As a proportion of total agreements put in place by Sworders in the last twenty years, hybrid agreements represent fewer than 10% (but still more than option agreements). There are many pitfalls with hybrid agreements but the main one is that typically house builders want to be able to acquire a bigger proportion of land than they pay for initially and this immediately creates misaligned interests and can give a house builder an incentive to minimise value rather than maximise it.

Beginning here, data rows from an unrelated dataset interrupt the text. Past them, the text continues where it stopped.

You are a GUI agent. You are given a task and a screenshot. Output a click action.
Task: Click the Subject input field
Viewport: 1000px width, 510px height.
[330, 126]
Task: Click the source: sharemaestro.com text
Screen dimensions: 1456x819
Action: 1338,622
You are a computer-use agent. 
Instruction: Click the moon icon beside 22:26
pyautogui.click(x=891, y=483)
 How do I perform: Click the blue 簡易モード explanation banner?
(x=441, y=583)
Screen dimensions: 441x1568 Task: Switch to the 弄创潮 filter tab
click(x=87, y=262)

The popularity of joint ventures has waned during periods where there is a substantial difference between the rates of capital gains tax and rates of income tax but they still provide a potential opportunity for landowners to become involved in a development and typically this can be through a limited liability partnership or a Special Purpose Vehicle limited company. There can be the opportunity for a landowner to achieve capital reliefs first in transferring the land to a joint venture company with the developer putting cash into the company to acquire their share of the land at a sufficient level to cover the landowner’s capital gains tax and provide any up front monies required. In some cases, landowners put in the land, the house builder funds the construction of houses and the receipts are divided in a pre-agreed manner. Although representing a very small percentage as a whole of developer agreements, Sworders has advised on a significant number over the years.
There are a raft of potential pitfalls when it comes to taxation of strategic land and Sworders work closely with clients and their accountants and solicitors to achieve any legitimate tax savings that may be available.
For larger scale developments with multiple ownerships it is very important to take specialist tax advice when it comes to equalising proceeds of sale between landownership, as this can have unintended taxation consequences, particularly for those who thought they were entitled to a capital tax relief (such as Entrepreneurs’ Relief or Roll Over Relief) but find such only applies to a proportion of proceeds generated from their own land and not those proceeds received from equalisation from others’ land. There are several mechanisms for equalising in a tax efficient manner and these include Cross Restrictive Covenants, Cross Options and Trust Pooling.
Conflicts of Interest
Sworders do not act for house builders in any form of development agreements and do not accept introduction fees (other than passing them on to their clients if the price cannot be adjusted for the client’s benefit). Often acting on entirely ‘no win, no fee’ terms in the early stages of land promotion, Sworders has successfully promoted, either themselves or through third party promoters, sites for over a hundred landowners in the last twenty five years and have achieved allocations for 16,500 dwellings and emerging draft allocations for 7,500 dwellings. More recently Sworders has undertaken a number of five year supply shortfall applications, bringing forward sites that were, in some cases, not even being considered under the Local Plan process.
In many districts Sworders act for more than one landowner with the inevitable risk of potential conflict arising should, ultimately, such sites compete for the same housing numbers through a Local Plan process. Sworders are always entirely up-front about the risks of conflict and always encourage landowners to appoint someone else should they consider any conflict to have arisen. However, for landowners with limited resources in districts where we act for multiple landowners, we can provide a cost effective monitoring service as we spread our time based costs between the multiple landowners when it comes to attending Local Plan and other relevant meetings and keeping abreast of the evolving Plan process.